## 本文
——————

従って、本発明は上記課題に鑑みなされたものであり、その目的は、全濃度画像域において、粒状性、画像均一性及び画像故障耐性に優れた画像を形成することができるライン方式のインクジェット記録装置を提供することにある。
本発明の上記目的は、以下の構成により達成される。
1.活性エネルギー線で硬化する活性エネルギー線硬化型インクを記録媒体上に吐出した後、活性エネルギー線を照射して該活性エネルギー線硬化型インクを硬化させて画像形成するインクジェット記録装置において、
該記録媒体を搬送し、1パスで画像記録するライン方式で、
高濃度画像形成用のライン方式のインクジェット記録ヘッドAと、低濃度画像形成用のライン方式のインクジェット記録ヘッドBとを有し、
該インクジェット記録ヘッドAと該インクジェット記録ヘッドBで画像形成を行った後に、活性エネルギー線を照射して、活性エネルギー線硬化型インクを硬化させて画像形成を行う方式であって、
該インクジェット記録ヘッドAより吐出する活性エネルギー線硬化型インクをインクAとし、該インクジェット記録ヘッドBより吐出する活性エネルギー線硬化型インクをインクBとしたとき、該インクAの25℃における表面張力AST(mN/m)と、該インクBの25℃における表面張力BST(mN/m)が、下式(1)で規定する条件を満たし、
かつ、該インクAの顔料濃度をAd(質量%)とし、該インクBの顔料濃度をBd(質量%)としたとき、下式(2)で規定する条件を満たすことを特徴とするインクジェット記録装置。
式(1)
ST<BST
式(2)
0.5≦Bd/Ad≦1.0
2.前記高濃度画像形成用のライン方式のインクジェット記録ヘッドAは、前記低濃度画像形成用のライン方式のインクジェット記録ヘッドBに対し、記録媒体の搬送方向に対し上流側に位置することを特徴とする前記1に記載のインクジェット記録装置。

——————

## 依頼文
上のインクジェット記録装置の本文から、「本発明の上記目的は、以下の構成により達成される。」を含む語句で始まり「載のインクジェット記録装置。」で終わる部分を、一字も変えずにそのまま書き写してください。

## 収集資料
——————

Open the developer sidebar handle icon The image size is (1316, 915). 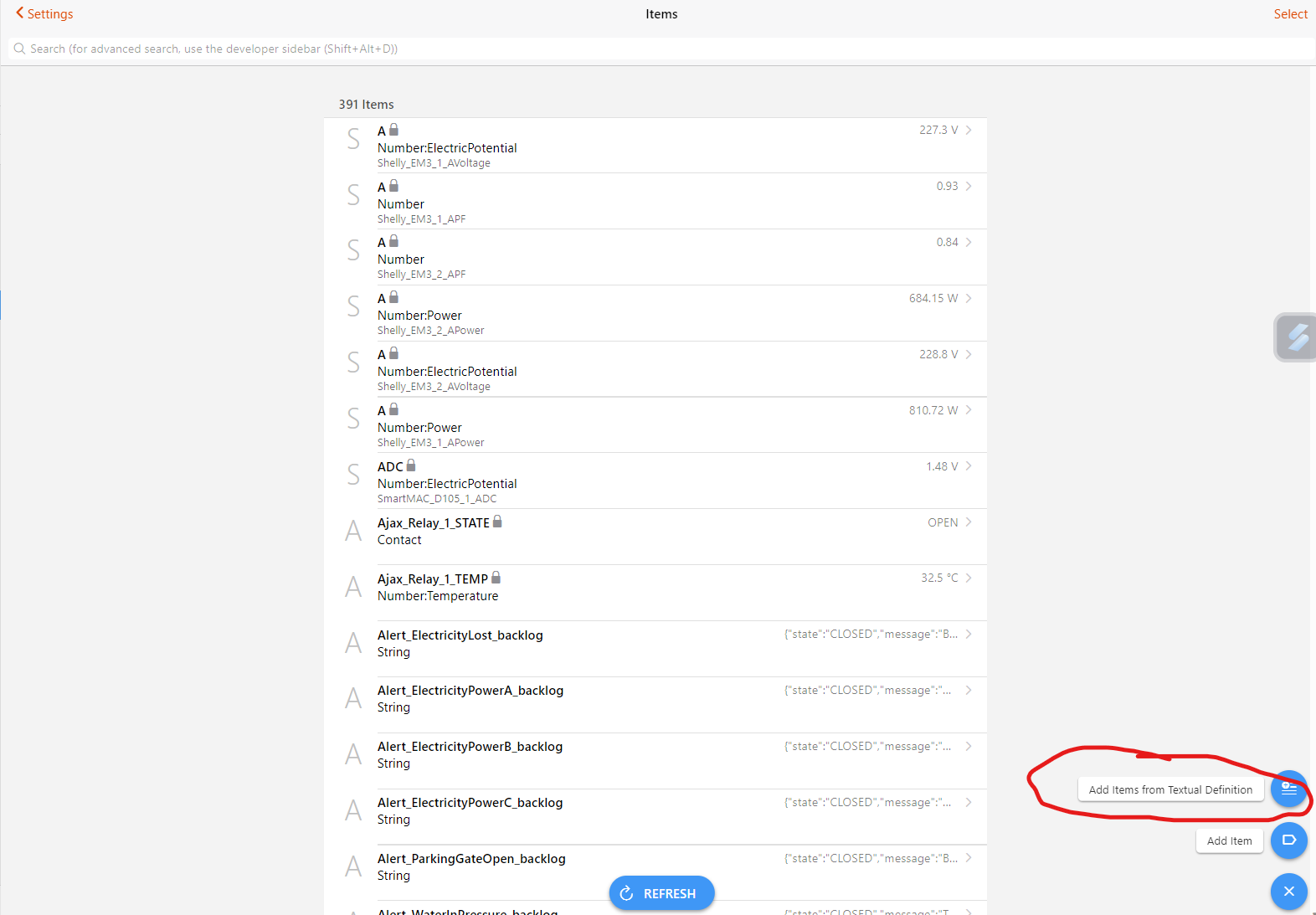click(1297, 337)
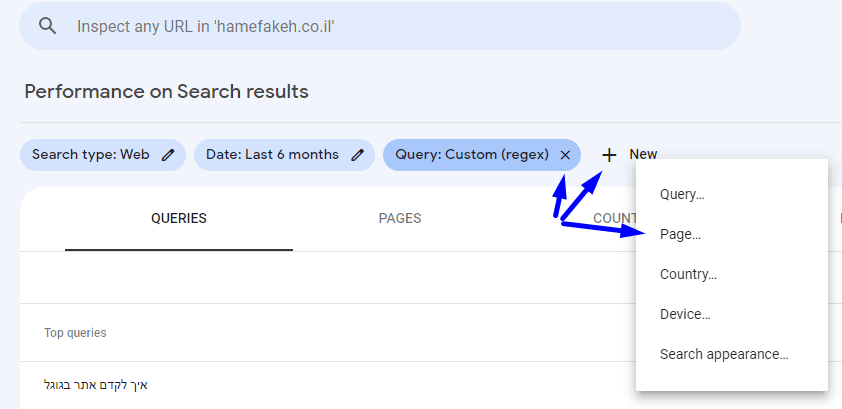This screenshot has height=409, width=842.
Task: Click the magnifier search icon
Action: (47, 26)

——————

## 正しい出力
本発明の上記目的は、以下の構成により達成される。
1.活性エネルギー線で硬化する活性エネルギー線硬化型インクを記録媒体上に吐出した後、活性エネルギー線を照射して該活性エネルギー線硬化型インクを硬化させて画像形成するインクジェット記録装置において、
該記録媒体を搬送し、1パスで画像記録するライン方式で、
高濃度画像形成用のライン方式のインクジェット記録ヘッドAと、低濃度画像形成用のライン方式のインクジェット記録ヘッドBとを有し、
該インクジェット記録ヘッドAと該インクジェット記録ヘッドBで画像形成を行った後に、活性エネルギー線を照射して、活性エネルギー線硬化型インクを硬化させて画像形成を行う方式であって、
該インクジェット記録ヘッドAより吐出する活性エネルギー線硬化型インクをインクAとし、該インクジェット記録ヘッドBより吐出する活性エネルギー線硬化型インクをインクBとしたとき、該インクAの25℃における表面張力AST(mN/m)と、該インクBの25℃における表面張力BST(mN/m)が、下式(1)で規定する条件を満たし、
かつ、該インクAの顔料濃度をAd(質量%)とし、該インクBの顔料濃度をBd(質量%)としたとき、下式(2)で規定する条件を満たすことを特徴とするインクジェット記録装置。
式(1)
ST<BST
式(2)
0.5≦Bd/Ad≦1.0
2.前記高濃度画像形成用のライン方式のインクジェット記録ヘッドAは、前記低濃度画像形成用のライン方式のインクジェット記録ヘッドBに対し、記録媒体の搬送方向に対し上流側に位置することを特徴とする前記1に記載のインクジェット記録装置。